Catching up after the silly season

Although we could be tempted to think that, for us, the silly season is now a permanent and unseasonal reality ..

Anyway:

Fr John Hunwicke on the patrimony of Anglican Catholics, particularly as regards the questionable methods of 'modern' biblical scholarship and that elusive but immediately recognisable "Anglican, patristic, literary, Oxford tone." He should know ... [here

The recent Ashya King story has raised some disturbing questions as to the integrity of the family in the face of the suffocating  'benevolence' of the modern liberal State. Not a few news reports ran with the underlying theme that this particular family was 'religious,' so inevitably both dangerously weird and automatically in the wrong ...
This is their MEP Daniel Hannan's reaction.

Sadly, priest and fellow blogger, Fr Mervyn Jennings SSC has died. May he rest in peace. He will be very much missed.

Cranmer has had a long series of posts in the last few weeks about the nature of Islam and its own inherent difficulties in combating the contemporary attraction of fundamentalism.

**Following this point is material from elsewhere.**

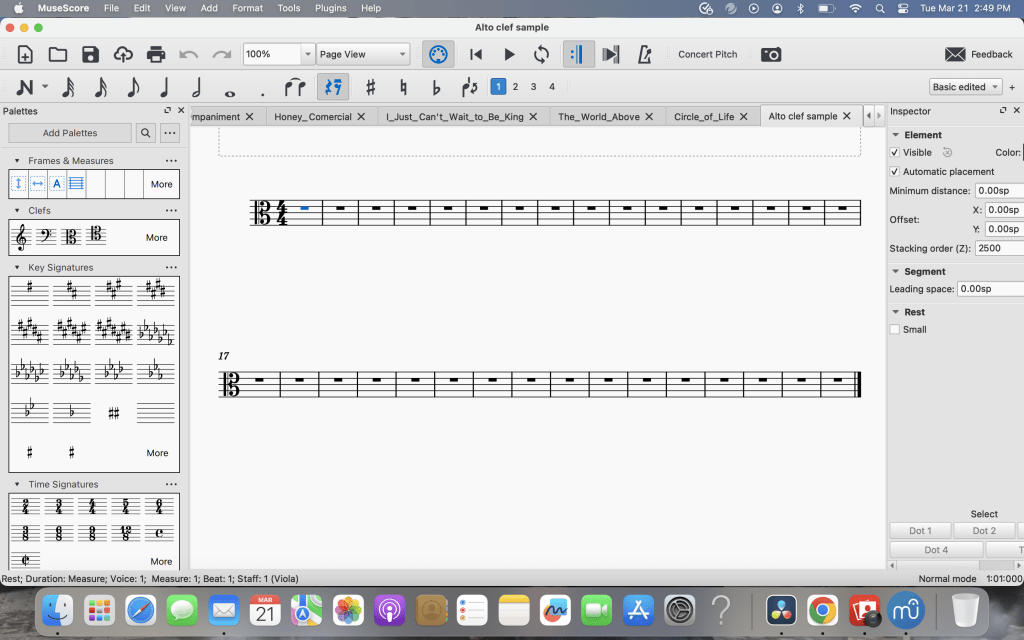Click the loop playback icon
The image size is (1024, 640).
[541, 54]
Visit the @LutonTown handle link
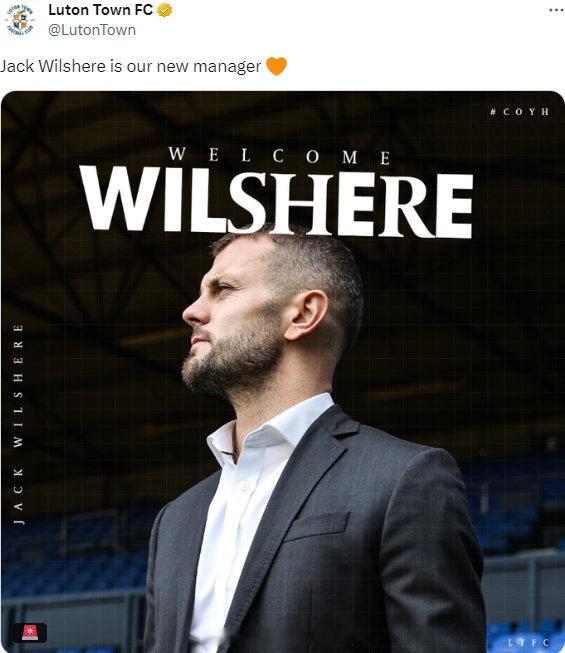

Peter Hitchens makes another plea for restraint and for more of a historical sense from the leaders of the West as regards the escalating situation in Ukraine. After the acres of print used up this year in analysis of the causes of the Great War, it is astonishing how we fail to see parallels or draw conclusions. One wonders how literate our politicians really are .... 

And, a real silly season story - perhaps or perhaps not oblivious (when is self-deprecation ever really meant in the post-modern context?)  to the log in his own eye, the novelist and ubiquitous media presence, the aptly named Will Self attacks George Orwell on the BBC as a 'literary mediocrity.' [here]
You would think he would be able to recognise that when he reads it ... 
But one can't help feeling that Mr Self really hates Orwell, not for his prose style nor his disputable prescription for writing clearly and intelligibly, but for his very Englishness, in certain circles as desperately unfashionable in Orwell's day as it is now ....








1 comment:

  1. Today reported on the King case a few days ago while the BBC was still implying that the King family were dangerous, criminal, nutters. That report was followed immediately by a disgraceful interview with Ian McEwan about hs new book, precisely on the matter of Jehovah's Witnesses and the conflict between their practices and modern medical care. McEwan was allowed to bang on intolerantly about how children should be protected from religion, etc.

    It was very poor, but typical of the BBC.

    Mind you, I also heard the Kings' elder son on the wireless the other day. (Was it yesterday?) He was very impressive. I wish them all well.